### Task brief
Reproduce word for word the stretch of the text on ABTS radical scavenging from "Brown rice extracted" through "et al., 2012).".

Radical cation ABTS+ scavenging activity

Evaluating the corresponding radical scavenging activity of hydrogen contributors and chain disintegrating antioxidants in many plant extracts is usually assessed by using the ABTS method (Netzel et al., 2003). All samples showed a higher value for ABTS when extracted with 100% ethanol, followed by water and then 100% methanol (Table 2).

Brown rice extracted with 100% ethanol showed much higher radical scavenging activity followed by water and methanolic extract. Black rice extracted with 100% ethanol recorded a 6.34 TEAC mM/100g followed by water 5.87 TEAC mM/100g and then 100% methanol (4.9 TEAC mM/100g). It has been reported that reddish brown rice has high ABTS activity compared to other pigmented rice's (Yodmandee et al., 2011; Jun et al., 2012).

### Records provided
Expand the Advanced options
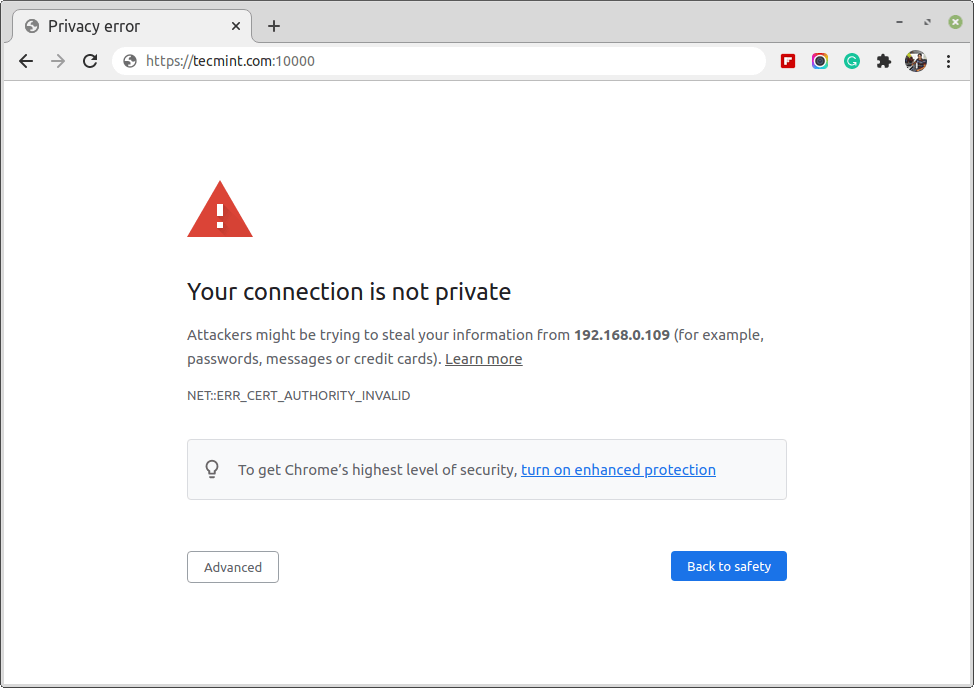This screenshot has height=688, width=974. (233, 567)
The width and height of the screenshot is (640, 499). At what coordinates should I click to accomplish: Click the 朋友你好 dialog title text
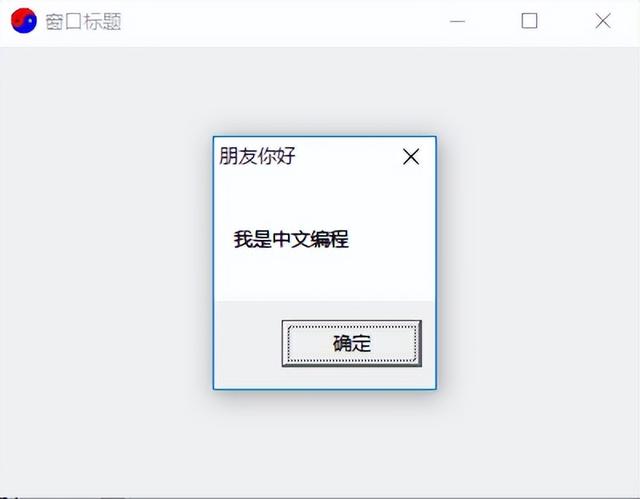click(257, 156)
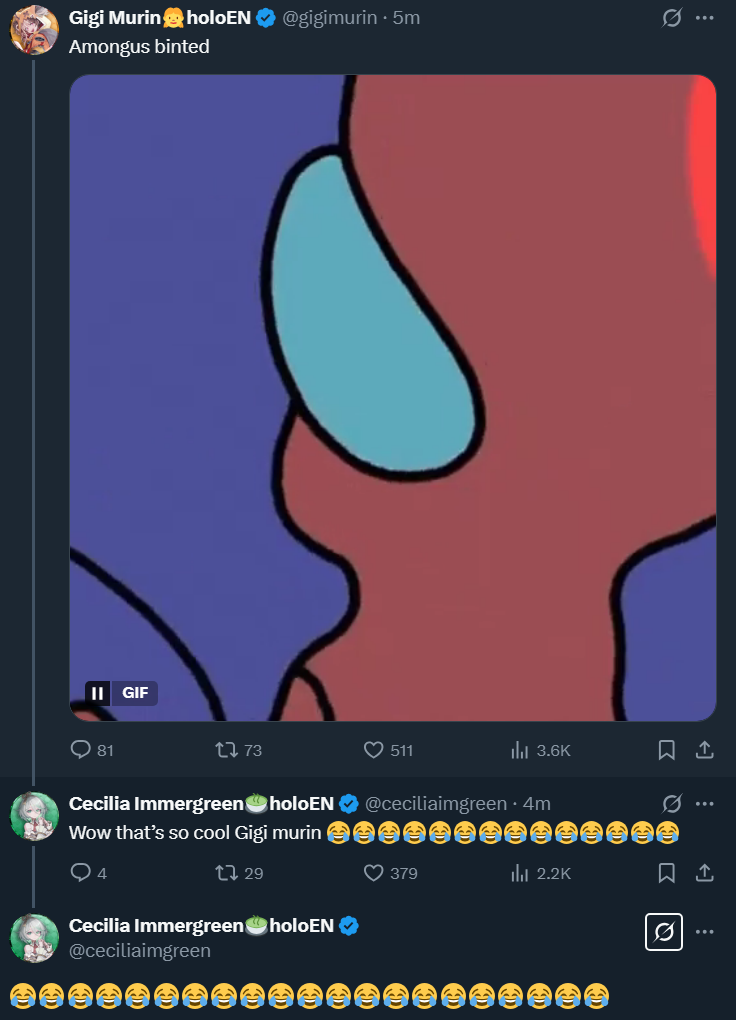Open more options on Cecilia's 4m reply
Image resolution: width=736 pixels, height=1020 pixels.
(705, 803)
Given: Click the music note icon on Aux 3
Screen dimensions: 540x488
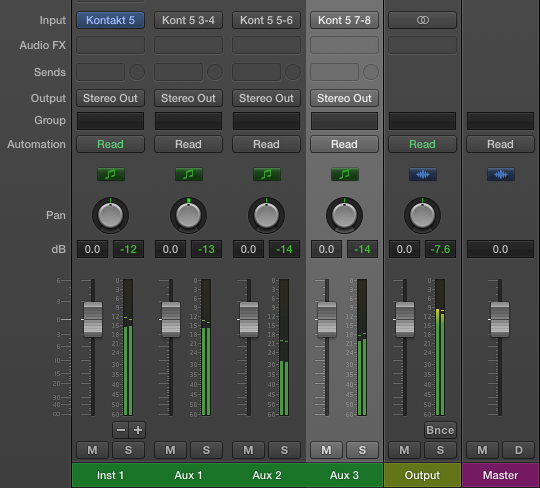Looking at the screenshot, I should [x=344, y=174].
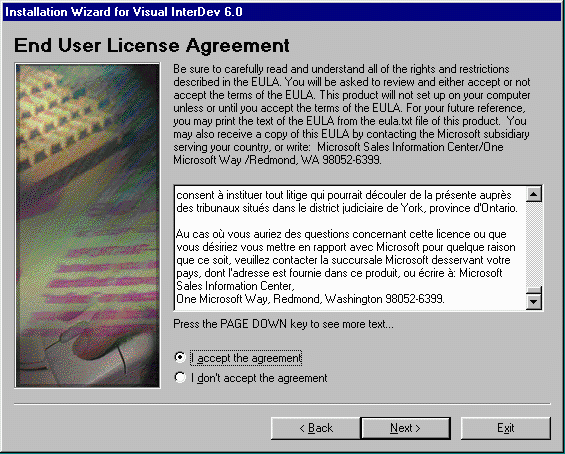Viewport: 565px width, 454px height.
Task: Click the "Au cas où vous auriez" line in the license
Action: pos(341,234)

* * *

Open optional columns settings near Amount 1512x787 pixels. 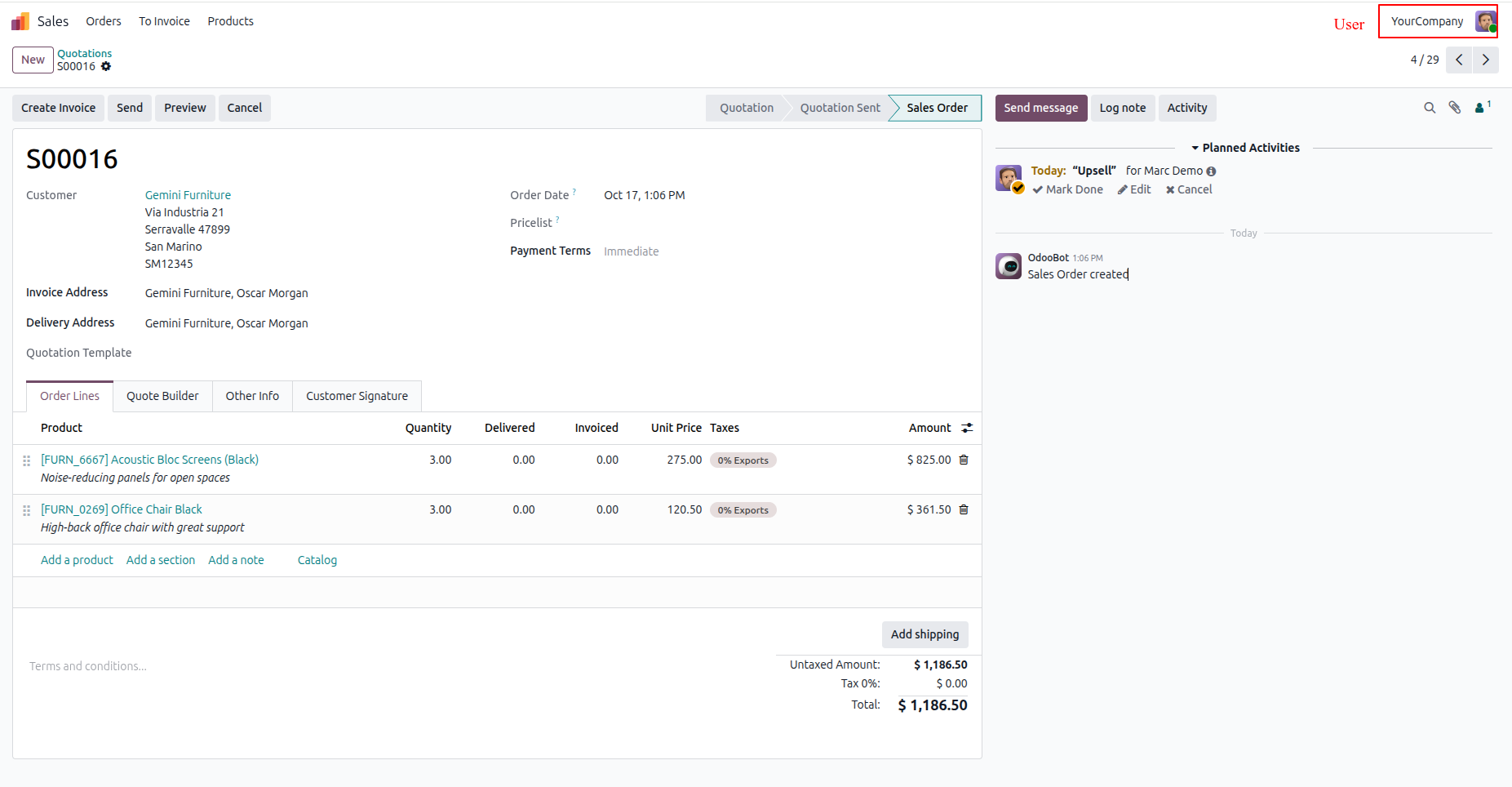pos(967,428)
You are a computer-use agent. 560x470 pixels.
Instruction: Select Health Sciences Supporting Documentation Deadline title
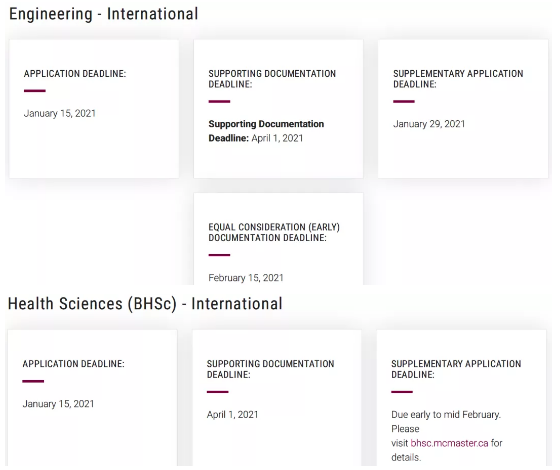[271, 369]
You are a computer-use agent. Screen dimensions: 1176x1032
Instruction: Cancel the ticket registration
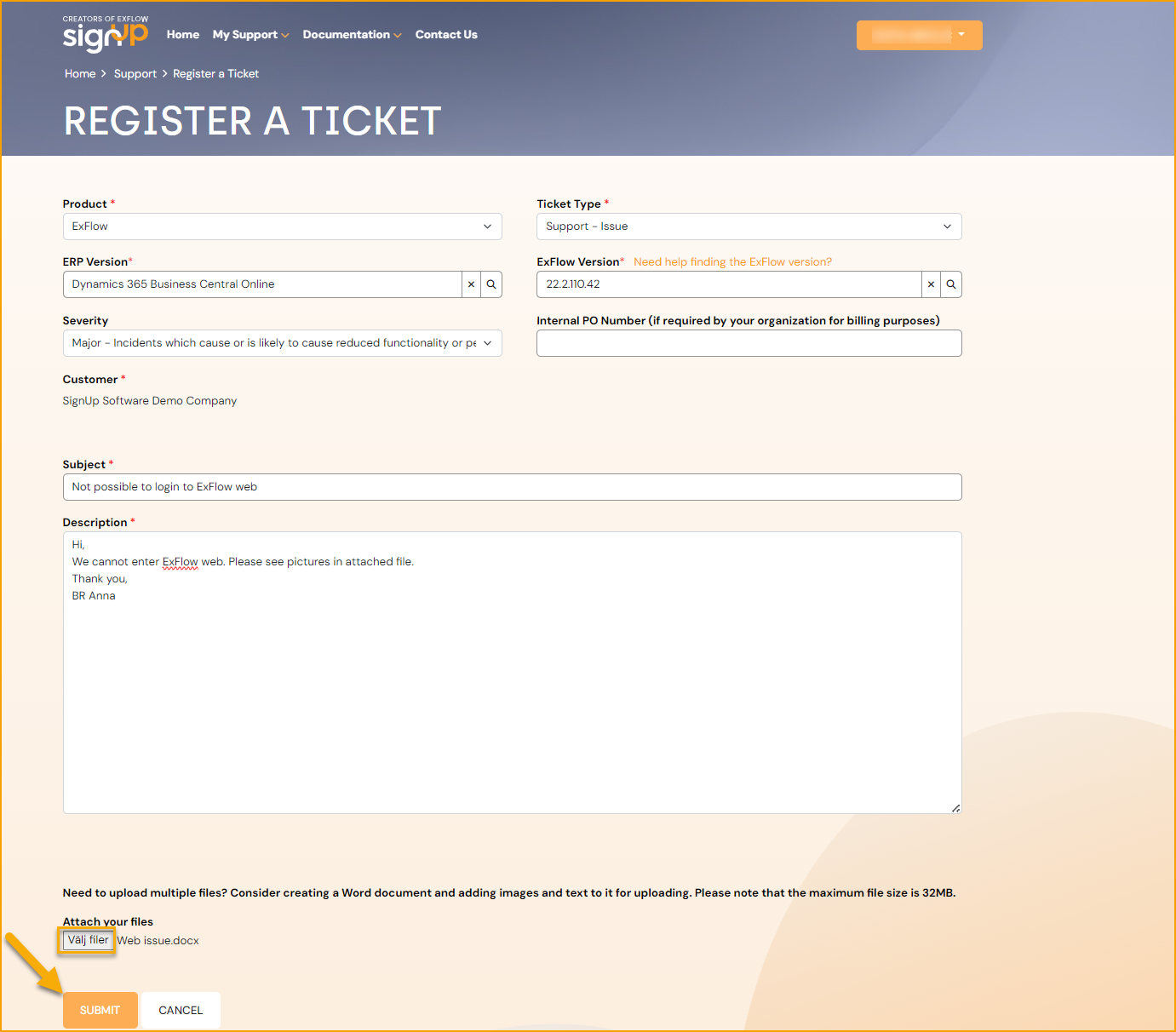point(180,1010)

...

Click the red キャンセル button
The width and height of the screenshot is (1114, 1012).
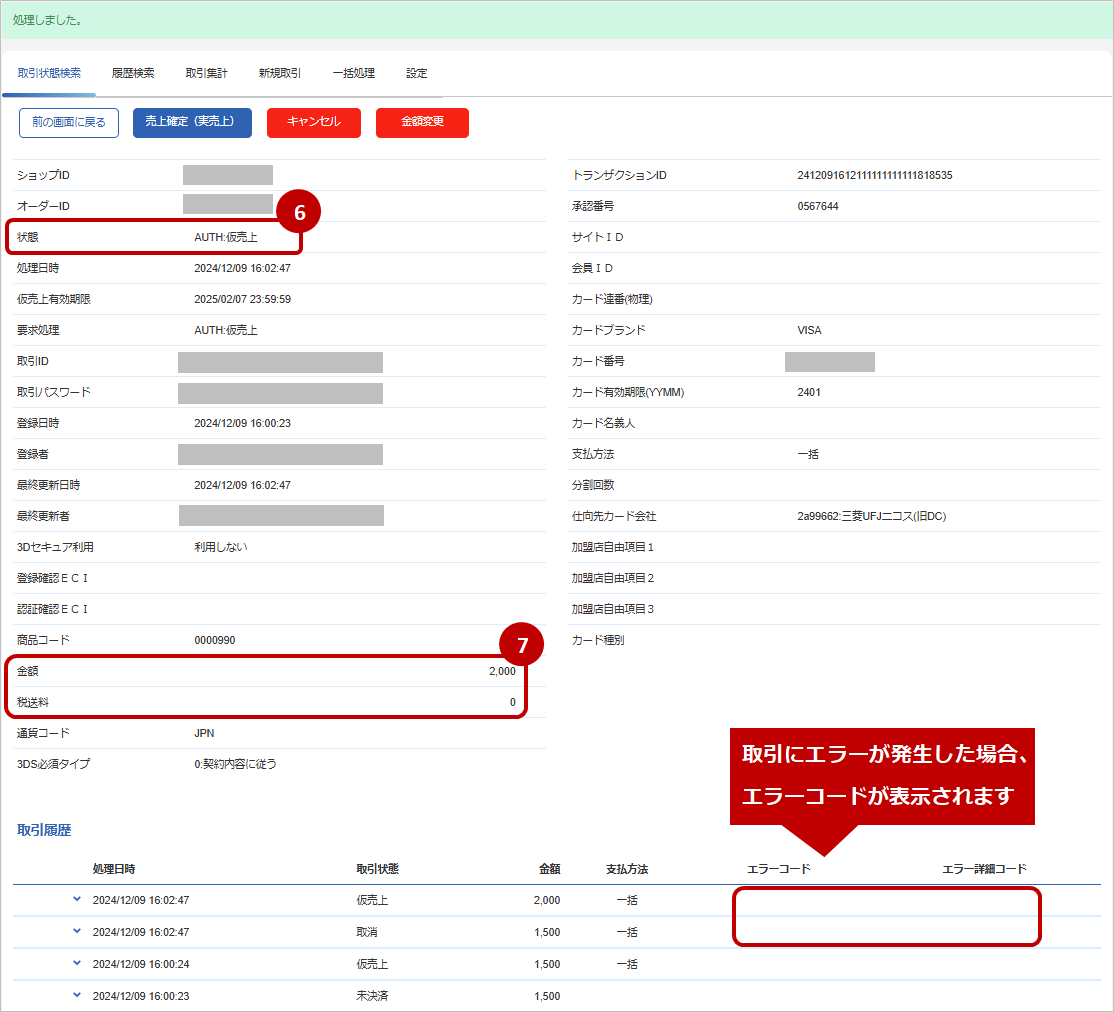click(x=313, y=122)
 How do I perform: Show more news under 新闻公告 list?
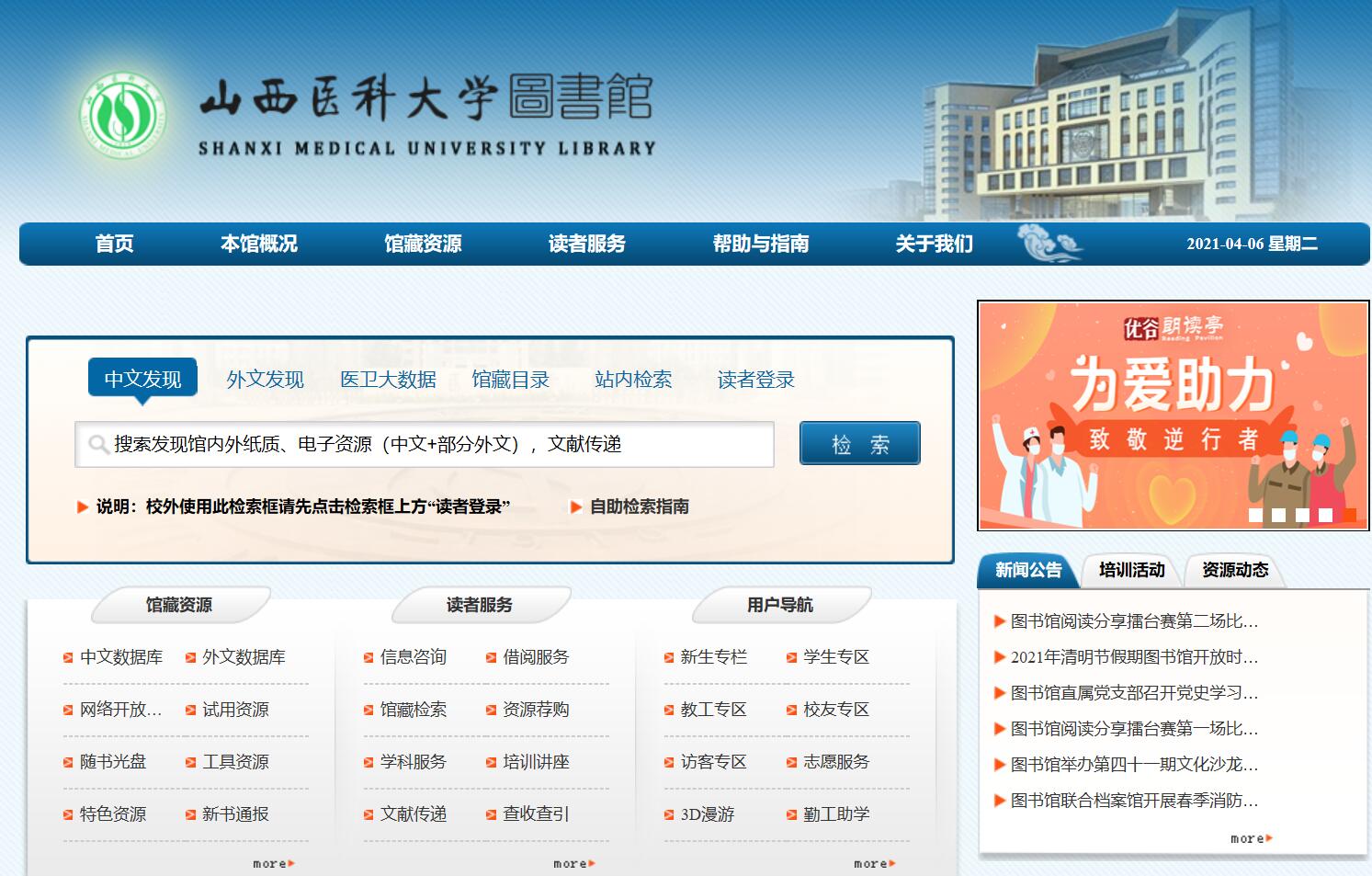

### Reply
Brown rice extracted with 100% ethanol showed much higher radical scavenging activity followed by water and methanolic extract. Black rice extracted with 100% ethanol recorded a 6.34 TEAC mM/100g followed by water 5.87 TEAC mM/100g and then 100% methanol (4.9 TEAC mM/100g). It has been reported that reddish brown rice has high ABTS activity compared to other pigmented rice's (Yodmandee et al., 2011; Jun et al., 2012).